Cada 14 de febrero la Iglesia Católica celebra a San Valentín, obispo y mártir del siglo III, patrono de los enamorados y testigo del amor fiel hasta el martirio.
El patrono de los enamorados, San Valentín, nació en el año 175 (otras fuentes consignan el año 197) en la ciudad de Terni, a cien kilómetros de Roma (Italia), donde actualmente yacen sus restos debajo de uno de los altares laterales de la Basílica que lleva su nombre.
Dios protege a quienes se aman con rectitud y pureza
En el siglo III, en tiempos en los que se perseguía a los cristianos, San Valentín se consagró al servicio de la comunidad eclesial de su ciudad natal. Como obispo de Terni (antes, Interamna) arriesgó su vida muchas veces para administrar los sacramentos. Se dice que tenía predilección por unir a las parejas en santo matrimonio, pues eso multiplicaba el deseo en otros de constituir un hogar cristiano.
A San Valentín le encantaban las flores y solía regalarlas a las parejas que se comprometían para casarse, como expresión de su deseo de que tengan una vida feliz juntos.
Pastor que da la vida por sus ovejas
Cuenta la tradición que el emperador romano Claudio II, con el propósito de evitar que las familias cristianas se multiplicaran, prohibió la celebración de todo matrimonio cristiano. Además, tenía la convicción de que los soldados casados no solían ser lo suficientemente aguerridos, puesto que se hallaban emocionalmente sometidos a una familia.
Entonces, llegó a oídos del emperador que el obispo Valentín había casado a un legionario converso con una joven cristiana, acto que consideró una afrenta directa contra su autoridad. Pronto dio la orden de ubicar y apresar al obispo. Así que el santo fue encarcelado y luego llevado a la vía Flaminia, cerca de la Puerta del Pueblo en Roma, donde sería azotado.
Para evitar tumultos o protestas de quienes apreciaban al obispo, Claudio decidió ejecutarlo y enterrar sus restos en secreto. La tradición señala que el obispo San Valentín murió decapitado el 14 de febrero del año 273. Una versión muy popular señala que, pasado un tiempo prudente, tres discípulos suyos lograron ubicar y desenterrar su cuerpo, y lo llevaron de regreso a su ciudad para darle una sepultura digna.

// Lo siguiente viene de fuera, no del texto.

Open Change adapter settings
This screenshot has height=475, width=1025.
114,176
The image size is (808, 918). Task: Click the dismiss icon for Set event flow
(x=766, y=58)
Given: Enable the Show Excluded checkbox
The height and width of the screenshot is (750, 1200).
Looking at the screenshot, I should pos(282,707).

El sentido del amor de los esposos
La fiesta de San Valentín recuerda el sentido del auténtico amor entre quienes están llamados a la vida matrimonial y a formar una familia.

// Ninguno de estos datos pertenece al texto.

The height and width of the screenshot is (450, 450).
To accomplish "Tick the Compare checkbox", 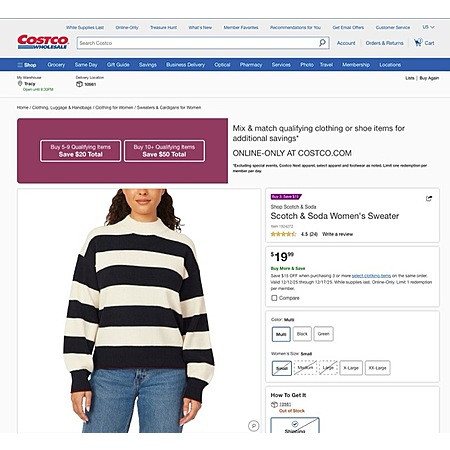I will click(274, 298).
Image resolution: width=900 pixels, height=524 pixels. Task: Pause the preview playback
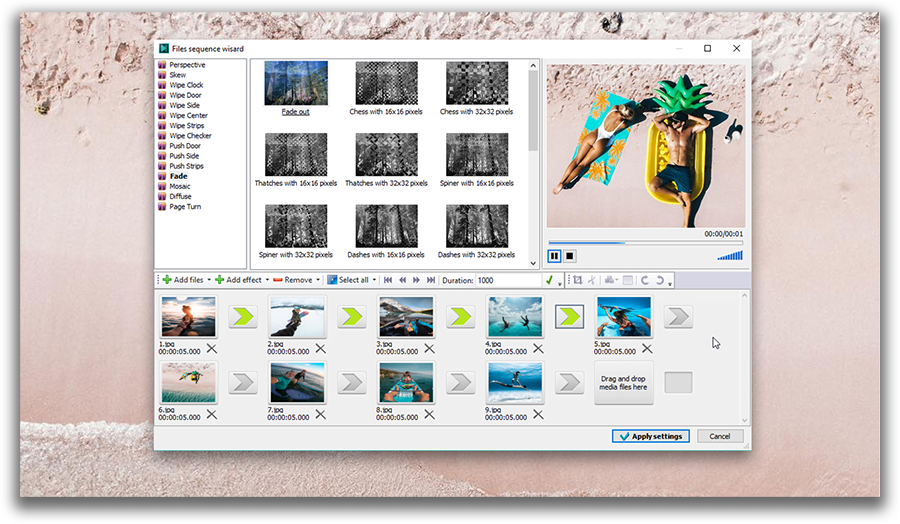(x=554, y=256)
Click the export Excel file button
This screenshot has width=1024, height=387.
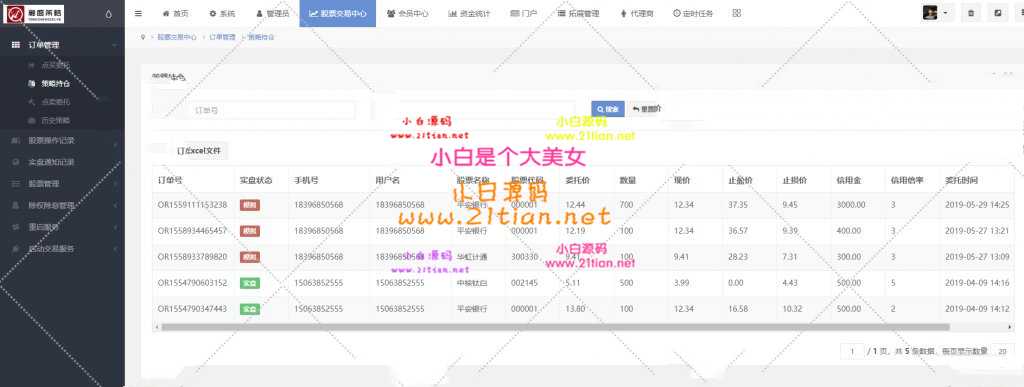click(x=199, y=151)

La figura del obispo mártir nos recuerda, además, que el amor no es solo un sentimiento. Esencialmente tiene que ver con la voluntad de un hombre y de una mujer expresada en la entrega y el sacrificio sin calcular beneficios o conveniencias; todo lo contrario, el amor esponsal es el amor que procura el bien y la plenitud de la pareja.
Como recordaba el Papa Benedicto XVI en su encíclica Deus Caritas Est [Dios es Amor], el amor «es ocuparse del otro y preocuparse por el otro. Ya no se busca a sí mismo, sumirse en la embriaguez de la felicidad, sino que ansía más bien el bien del amado: se convierte en renuncia, está dispuesto al sacrificio, más aún, lo busca» (ver No. 6).
Tres mártires llamados “Valentín”
En otro orden, es bueno hacer cierta precisión en torno a la figura de San Valentín. De acuerdo a la Enciclopedia Católica hubo otros dos mártires de los primeros siglos que comparten el mismo nombre, “Valentín”, y algunos relatos sobre ellos presentan similitudes:
«En antiguos martirologios se menciona en la fecha del 14 de febrero al menos a tres santos de nombre Valentín, todos ellos mártires. A uno se le describe como sacerdote de Roma, a otro como obispo en Interamna (actualmente, Terni), y ambos al parecer fueron martirizados en la segunda mitad del siglo III, y estarían sepultados en la Vía Flaminia, pero a diferentes distancias de la ciudad (…) Acerca del tercer San Valentín, fuera de que fue martirizado en África junto con un cierto número de sus compañeros no se conoce nada más».